The Self: "Predestination" trippy, thoughtful, strange time-travel fare


Predestination (2015)
97 min., rated R.

Michael and Peter Spierig deserve some sort of "Most Improved" award as genre showmen with talent. While they cobbled together zombies, aliens, and spaghetti western tropes for their first feature, 2005's "Undead," which was just a campy cheapie right out of Troma, these Australian filmmakers then helmed 2010's criminally underrated "Daybreakers," a futuristic vampire actioner with enough style and vision to go with their bags of blood. For their third time out, "Predestination" takes a page out of 2012's "Looper" with its own trippy time-traveling sci-fi yarn, based on the short story "All You Zombies" by Robert A. Heinlein. As comes with any movie dealing with time travel, the film challenges, zigging and zagging through different time frames; some might need a second viewing to fact-check the final trick, while others will just want to experience the ride all over again.

An elusive madman known as the "Fizzle Bomber" has taken hundreds of lives in New York City. In an attempt to stop him, The Temporal Bureau's secret agent (Ethan Hawke), with a time machine disguised as a violin case, manages to stop the bomb, but he becomes severely burned, while the bomber gets away. After the agent's face is restored via plastic surgery, he is sent on a final mission before retirement, working undercover as a bartender in the 1970s. Late one night, an androgynous customer (Sarah Snook), who writes under the pseudonym "Unmarried Mother" for a magazine's tell-all testimonials, comes in for a drink. He/she bets that his/her remarkable story will impress the bartender. In return, the agent/bartender will offer the columnist a chance for revenge on the child kidnapper in the story.

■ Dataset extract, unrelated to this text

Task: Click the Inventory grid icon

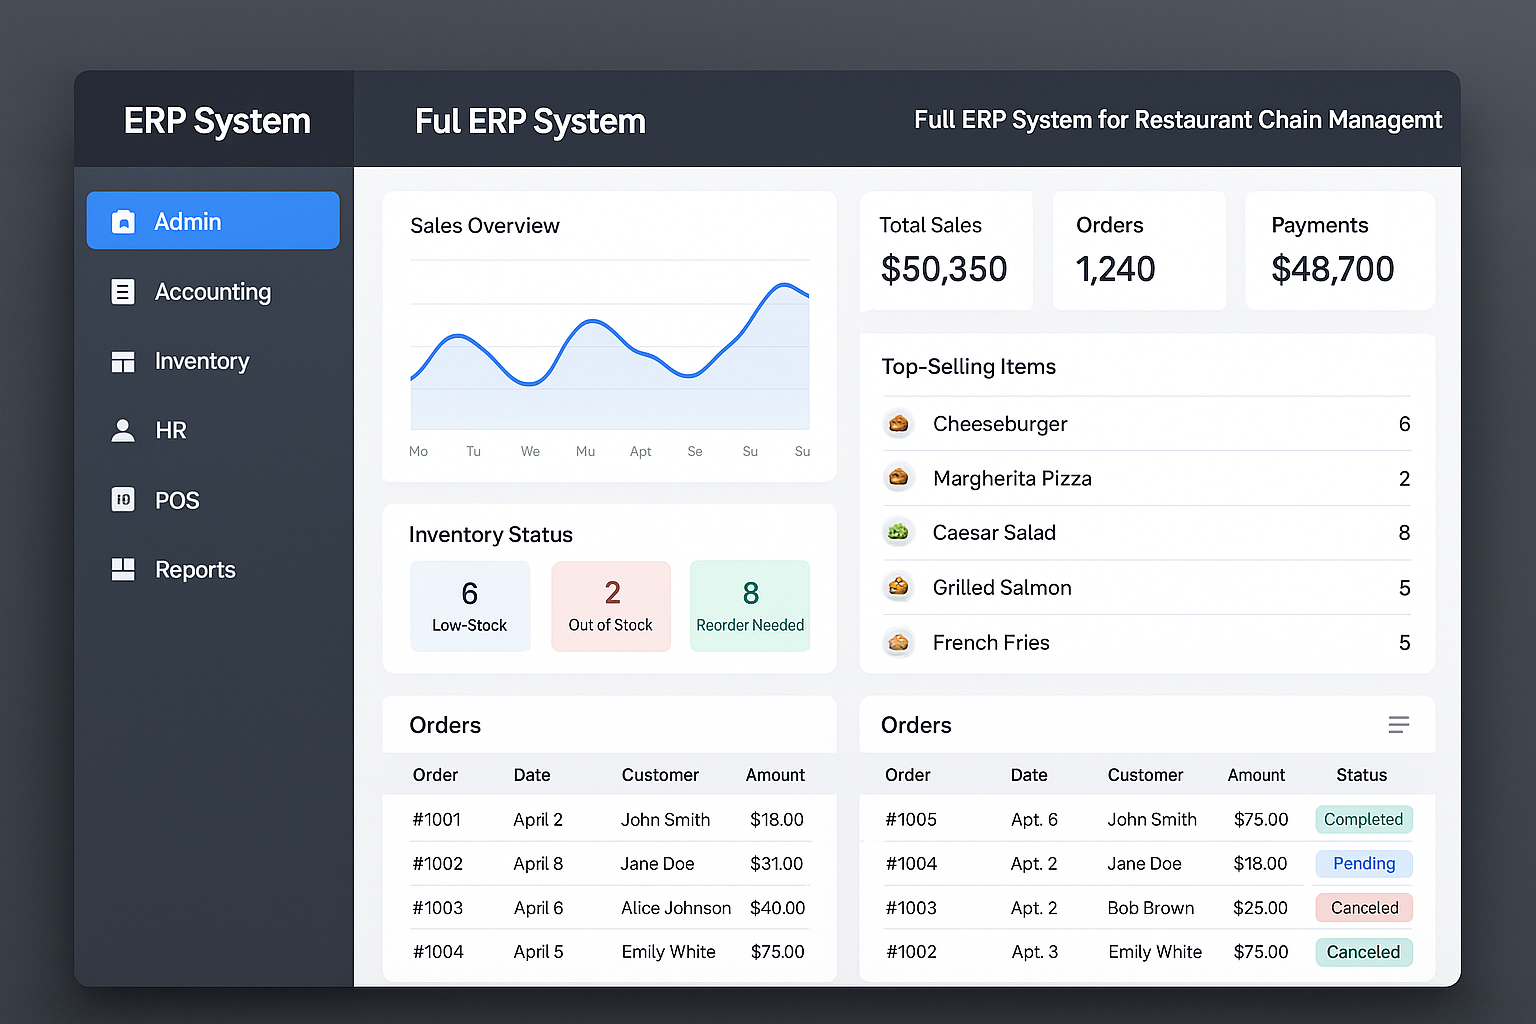Action: coord(122,361)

Flashing backwards from 1975 to 1945 and then forwards to 1992, the film's nonlinear storytelling never fails to fascinate. When the drinking columnist opens up about his/her life, half of the film is already absorbing and emotionally resonant. Born as a female in 1945, the "Unmarried Mother" was abandoned, placed in an orphanage, and raised as "Jane." In her early years, Jane was a tough brawler, standing up to anyone who bullied her, but also an intelligent young girl who excelled in math and science. Later, she would be recruited by Mr. Robertson (Noah Taylor) to join the covert government program Space Corps, starting with a series of tests that Jane saw as preparation to enter space, but there's a reason why she is so different from the others. What would later be a heartbreaking change for Jane becomes the connective tissue to the temporal agent and the "Fizzle Bomber." Without Jane's story setting the groundwork, "Predestination" might have just been a clever trick, but this is certainly a thinking person's fare. Astutely adapting Robert A. Heinlein's story, the Spierig Brothers themselves bring to the screen a story about identity and fate, themes that are always in the context of their grand time-travel design. If one plot turn is more about the viewer waiting for the other shoe to drop, what comes later packs enough surprise for the final destination.

Ethan Hawke (the filmmakers' muse?) is our lead on the surface. His motivations as the temporal agent are kept close to the vest at first, but that murkiness all pays off in the end. While his strong performance is still an anchor, the film's most valuable player happens to be a lesser known performer. Meet Australian newcomer Sarah Snook (2014's "Jessabelle"), a mesmerizing find, who brings so many sensitive, complex layers to such a gender-bending role. Her human, unforgettably moving work as Jane/John is one of the reasons that makes "Predestination" more of a special piece of work than a derivative patchwork. Arrestingly photographed by Ben Nott ("Daybreakers") and vividly designed by Matthew Putland, from the dark, noir-ish interiors of the bar to the retro-futuristic sets of the Space Corps tests, the film always has something to drink in visually, too.

The Spierig Brothers are clearly artists out to tell a thoughtful story with one "what-the-hell" revelation before the final shot that seals the deal. Nothing is dumbed down, as existential questions are merely left as questions. Can predetermined events ever be changed? And, if they can, do we really want them to be changed? A highbrow entertainment with something on its mind but never forgetting to entertain, "Predestination" is the kind of smart, strange, uncommonly ambitious genre piece that used to not come around until recently. If there's any nitpick, the film leaves enough room to have gone on long past its lean, efficiently paced 97 minutes, and what's the last film to warrant such a nitpick? For those who appreciate mind-benders that aren't merely out to trick for the sake of tricking, this is another rarity that commands attention, intellectually and emotionally.